(Available records):
————

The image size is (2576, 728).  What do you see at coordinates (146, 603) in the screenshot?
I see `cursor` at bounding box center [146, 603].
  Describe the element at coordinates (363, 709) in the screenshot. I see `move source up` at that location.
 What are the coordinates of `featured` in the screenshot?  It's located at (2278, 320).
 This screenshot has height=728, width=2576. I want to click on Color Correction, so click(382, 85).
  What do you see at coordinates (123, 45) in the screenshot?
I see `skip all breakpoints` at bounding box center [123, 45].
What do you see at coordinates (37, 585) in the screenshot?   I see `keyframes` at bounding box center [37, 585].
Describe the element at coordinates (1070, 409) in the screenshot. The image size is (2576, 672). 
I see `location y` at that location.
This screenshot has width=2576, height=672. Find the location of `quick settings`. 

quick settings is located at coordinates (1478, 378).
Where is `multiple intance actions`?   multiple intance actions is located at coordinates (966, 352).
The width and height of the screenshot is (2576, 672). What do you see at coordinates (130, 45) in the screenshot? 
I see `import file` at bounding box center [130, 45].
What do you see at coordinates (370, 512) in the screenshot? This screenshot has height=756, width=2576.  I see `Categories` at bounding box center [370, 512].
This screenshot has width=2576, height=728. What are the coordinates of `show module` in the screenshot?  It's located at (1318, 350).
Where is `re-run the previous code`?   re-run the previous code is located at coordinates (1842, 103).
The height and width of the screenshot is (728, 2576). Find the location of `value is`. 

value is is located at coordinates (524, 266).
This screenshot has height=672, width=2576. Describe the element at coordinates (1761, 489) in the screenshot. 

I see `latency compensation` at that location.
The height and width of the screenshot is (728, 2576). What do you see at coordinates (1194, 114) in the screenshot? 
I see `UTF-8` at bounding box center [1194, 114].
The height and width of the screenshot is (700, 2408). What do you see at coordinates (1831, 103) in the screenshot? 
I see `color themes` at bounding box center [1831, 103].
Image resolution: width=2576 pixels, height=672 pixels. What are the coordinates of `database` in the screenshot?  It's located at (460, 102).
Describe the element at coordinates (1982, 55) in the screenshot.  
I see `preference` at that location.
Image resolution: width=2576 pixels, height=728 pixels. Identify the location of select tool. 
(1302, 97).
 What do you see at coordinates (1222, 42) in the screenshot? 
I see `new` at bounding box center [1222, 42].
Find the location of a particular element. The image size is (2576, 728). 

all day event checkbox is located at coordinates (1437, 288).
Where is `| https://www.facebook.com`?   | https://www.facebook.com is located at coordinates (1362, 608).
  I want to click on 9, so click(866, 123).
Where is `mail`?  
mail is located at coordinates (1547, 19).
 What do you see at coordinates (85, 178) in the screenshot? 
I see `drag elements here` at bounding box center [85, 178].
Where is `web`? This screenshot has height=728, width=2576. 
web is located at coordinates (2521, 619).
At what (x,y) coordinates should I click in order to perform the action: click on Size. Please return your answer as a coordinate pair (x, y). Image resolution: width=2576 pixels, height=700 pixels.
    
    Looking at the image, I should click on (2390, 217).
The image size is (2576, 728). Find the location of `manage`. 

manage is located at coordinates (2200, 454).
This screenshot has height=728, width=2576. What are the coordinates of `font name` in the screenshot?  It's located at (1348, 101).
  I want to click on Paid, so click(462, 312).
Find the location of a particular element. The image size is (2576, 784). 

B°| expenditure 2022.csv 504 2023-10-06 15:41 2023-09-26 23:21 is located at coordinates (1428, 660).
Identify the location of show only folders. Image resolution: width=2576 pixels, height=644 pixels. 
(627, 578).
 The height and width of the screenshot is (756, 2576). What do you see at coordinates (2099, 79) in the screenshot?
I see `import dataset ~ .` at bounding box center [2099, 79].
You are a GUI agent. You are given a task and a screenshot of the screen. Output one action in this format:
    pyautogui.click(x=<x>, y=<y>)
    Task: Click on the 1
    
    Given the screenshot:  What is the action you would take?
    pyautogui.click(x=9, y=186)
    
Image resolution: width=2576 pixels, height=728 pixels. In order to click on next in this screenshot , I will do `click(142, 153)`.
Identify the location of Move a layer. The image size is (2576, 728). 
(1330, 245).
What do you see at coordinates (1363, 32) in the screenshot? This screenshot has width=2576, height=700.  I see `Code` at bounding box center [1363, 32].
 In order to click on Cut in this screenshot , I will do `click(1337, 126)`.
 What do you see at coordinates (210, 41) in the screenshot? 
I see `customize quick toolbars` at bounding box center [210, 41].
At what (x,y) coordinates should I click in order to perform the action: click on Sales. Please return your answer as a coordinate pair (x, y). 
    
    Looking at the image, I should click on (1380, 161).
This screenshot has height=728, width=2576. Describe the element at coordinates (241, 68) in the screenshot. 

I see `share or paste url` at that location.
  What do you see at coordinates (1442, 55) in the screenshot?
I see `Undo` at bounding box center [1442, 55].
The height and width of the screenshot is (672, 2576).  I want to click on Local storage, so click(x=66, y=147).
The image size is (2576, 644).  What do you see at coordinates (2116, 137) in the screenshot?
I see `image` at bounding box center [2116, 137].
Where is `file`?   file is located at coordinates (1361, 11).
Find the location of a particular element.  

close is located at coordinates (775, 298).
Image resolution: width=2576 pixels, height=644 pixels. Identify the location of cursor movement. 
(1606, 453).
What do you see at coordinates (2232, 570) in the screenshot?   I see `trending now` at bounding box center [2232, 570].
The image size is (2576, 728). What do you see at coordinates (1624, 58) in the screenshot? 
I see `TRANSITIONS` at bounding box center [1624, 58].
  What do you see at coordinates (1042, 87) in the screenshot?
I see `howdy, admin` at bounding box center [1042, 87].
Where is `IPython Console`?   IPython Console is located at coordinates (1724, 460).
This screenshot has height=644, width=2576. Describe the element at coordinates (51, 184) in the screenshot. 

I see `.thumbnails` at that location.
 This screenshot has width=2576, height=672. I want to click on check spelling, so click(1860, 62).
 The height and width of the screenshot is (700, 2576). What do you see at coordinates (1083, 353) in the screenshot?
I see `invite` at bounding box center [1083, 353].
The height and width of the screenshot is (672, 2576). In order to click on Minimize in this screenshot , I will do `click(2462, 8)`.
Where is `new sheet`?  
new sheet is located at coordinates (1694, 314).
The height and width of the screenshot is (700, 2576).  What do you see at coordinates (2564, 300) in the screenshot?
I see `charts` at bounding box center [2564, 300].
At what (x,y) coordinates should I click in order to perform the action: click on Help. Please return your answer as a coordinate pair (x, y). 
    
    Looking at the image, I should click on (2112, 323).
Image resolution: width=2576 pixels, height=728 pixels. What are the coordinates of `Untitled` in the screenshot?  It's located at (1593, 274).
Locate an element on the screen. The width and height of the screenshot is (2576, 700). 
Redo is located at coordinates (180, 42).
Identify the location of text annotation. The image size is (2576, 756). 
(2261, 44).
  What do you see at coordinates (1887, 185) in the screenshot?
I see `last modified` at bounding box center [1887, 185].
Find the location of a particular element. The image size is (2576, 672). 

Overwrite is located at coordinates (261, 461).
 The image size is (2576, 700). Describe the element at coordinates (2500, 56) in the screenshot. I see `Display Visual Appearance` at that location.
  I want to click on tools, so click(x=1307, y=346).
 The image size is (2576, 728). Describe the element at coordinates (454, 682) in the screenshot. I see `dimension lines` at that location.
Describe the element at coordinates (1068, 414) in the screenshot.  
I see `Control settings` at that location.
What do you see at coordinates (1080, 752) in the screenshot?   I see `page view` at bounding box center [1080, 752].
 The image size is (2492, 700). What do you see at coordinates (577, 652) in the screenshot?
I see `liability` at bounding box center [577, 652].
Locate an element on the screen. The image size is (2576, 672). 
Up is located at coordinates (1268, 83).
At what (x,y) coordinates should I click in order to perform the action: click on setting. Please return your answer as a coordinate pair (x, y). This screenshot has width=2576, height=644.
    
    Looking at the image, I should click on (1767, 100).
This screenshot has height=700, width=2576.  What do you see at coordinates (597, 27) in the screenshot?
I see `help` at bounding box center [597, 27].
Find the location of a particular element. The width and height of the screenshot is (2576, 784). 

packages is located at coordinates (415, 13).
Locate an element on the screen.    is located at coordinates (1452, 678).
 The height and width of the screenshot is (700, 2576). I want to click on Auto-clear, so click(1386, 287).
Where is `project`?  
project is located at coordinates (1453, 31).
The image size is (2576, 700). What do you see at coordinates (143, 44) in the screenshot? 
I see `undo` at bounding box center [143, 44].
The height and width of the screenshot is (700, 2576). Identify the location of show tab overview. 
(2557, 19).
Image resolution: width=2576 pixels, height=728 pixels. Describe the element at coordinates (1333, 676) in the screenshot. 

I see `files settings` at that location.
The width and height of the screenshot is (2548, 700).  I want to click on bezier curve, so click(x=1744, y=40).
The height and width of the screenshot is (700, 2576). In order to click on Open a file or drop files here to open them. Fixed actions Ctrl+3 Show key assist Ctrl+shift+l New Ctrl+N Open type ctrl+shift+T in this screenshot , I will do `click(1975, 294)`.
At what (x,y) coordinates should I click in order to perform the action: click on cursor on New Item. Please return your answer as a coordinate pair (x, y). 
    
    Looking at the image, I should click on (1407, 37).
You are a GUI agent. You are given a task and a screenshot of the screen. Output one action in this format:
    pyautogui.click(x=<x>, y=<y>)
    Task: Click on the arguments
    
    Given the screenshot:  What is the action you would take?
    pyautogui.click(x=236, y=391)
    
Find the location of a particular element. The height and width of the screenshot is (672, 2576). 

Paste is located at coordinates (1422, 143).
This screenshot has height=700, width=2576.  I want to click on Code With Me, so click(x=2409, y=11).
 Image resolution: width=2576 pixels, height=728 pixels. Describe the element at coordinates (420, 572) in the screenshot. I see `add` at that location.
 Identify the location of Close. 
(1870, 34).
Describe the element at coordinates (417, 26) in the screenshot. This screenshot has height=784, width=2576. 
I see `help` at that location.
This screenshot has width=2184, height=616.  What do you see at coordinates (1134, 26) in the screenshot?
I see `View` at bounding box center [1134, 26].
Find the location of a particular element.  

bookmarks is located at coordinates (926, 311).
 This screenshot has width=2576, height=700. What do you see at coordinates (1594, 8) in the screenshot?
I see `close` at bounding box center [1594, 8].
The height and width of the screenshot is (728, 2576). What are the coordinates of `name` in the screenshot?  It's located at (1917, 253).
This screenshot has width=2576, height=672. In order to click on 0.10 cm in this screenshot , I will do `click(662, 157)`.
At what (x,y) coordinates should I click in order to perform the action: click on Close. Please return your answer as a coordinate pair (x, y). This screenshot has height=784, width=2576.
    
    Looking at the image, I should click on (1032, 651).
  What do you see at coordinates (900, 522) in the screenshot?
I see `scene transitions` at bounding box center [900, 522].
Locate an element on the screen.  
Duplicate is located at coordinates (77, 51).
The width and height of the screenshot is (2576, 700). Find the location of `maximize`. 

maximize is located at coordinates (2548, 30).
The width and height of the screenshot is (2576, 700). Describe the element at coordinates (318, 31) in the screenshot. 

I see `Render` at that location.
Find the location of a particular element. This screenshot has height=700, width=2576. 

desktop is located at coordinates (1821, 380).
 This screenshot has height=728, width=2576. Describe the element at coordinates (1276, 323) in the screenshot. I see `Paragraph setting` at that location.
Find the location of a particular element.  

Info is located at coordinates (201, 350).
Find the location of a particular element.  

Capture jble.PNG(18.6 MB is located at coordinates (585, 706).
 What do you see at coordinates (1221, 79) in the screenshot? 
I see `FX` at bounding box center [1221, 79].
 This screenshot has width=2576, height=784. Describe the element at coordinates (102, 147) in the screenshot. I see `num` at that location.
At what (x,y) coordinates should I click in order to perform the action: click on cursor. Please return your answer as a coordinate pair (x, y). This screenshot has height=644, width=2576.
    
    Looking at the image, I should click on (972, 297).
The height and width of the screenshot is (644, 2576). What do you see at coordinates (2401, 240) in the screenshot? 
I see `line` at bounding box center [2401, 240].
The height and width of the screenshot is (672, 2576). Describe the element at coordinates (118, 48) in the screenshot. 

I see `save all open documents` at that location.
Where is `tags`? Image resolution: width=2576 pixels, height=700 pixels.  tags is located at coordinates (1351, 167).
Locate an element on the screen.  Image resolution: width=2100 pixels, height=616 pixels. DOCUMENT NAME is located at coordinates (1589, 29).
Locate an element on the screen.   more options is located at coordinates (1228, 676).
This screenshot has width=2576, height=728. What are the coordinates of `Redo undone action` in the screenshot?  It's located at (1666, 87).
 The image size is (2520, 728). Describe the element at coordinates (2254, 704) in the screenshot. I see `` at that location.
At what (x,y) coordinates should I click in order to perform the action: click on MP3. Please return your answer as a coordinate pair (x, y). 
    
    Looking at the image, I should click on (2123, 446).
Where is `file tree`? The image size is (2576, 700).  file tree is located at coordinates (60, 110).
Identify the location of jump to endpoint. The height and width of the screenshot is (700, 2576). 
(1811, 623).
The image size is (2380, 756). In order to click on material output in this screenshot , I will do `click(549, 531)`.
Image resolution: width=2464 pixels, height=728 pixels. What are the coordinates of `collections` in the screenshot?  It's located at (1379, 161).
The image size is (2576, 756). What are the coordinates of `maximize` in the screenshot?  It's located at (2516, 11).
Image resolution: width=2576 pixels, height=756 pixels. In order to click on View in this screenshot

————

(Task): Can you retype the rows between the line holding "What do you see at coordinates (210, 41)" and the line holding "center [1442, 55].", inclusive, keeping every character the same?

(Exercise output):
 What do you see at coordinates (210, 41) in the screenshot? 
I see `customize quick toolbars` at bounding box center [210, 41].
At what (x,y) coordinates should I click in order to perform the action: click on Sales. Please return your answer as a coordinate pair (x, y). 
    
    Looking at the image, I should click on (1380, 161).
This screenshot has height=728, width=2576. Describe the element at coordinates (241, 68) in the screenshot. 

I see `share or paste url` at that location.
  What do you see at coordinates (1442, 55) in the screenshot?
I see `Undo` at bounding box center [1442, 55].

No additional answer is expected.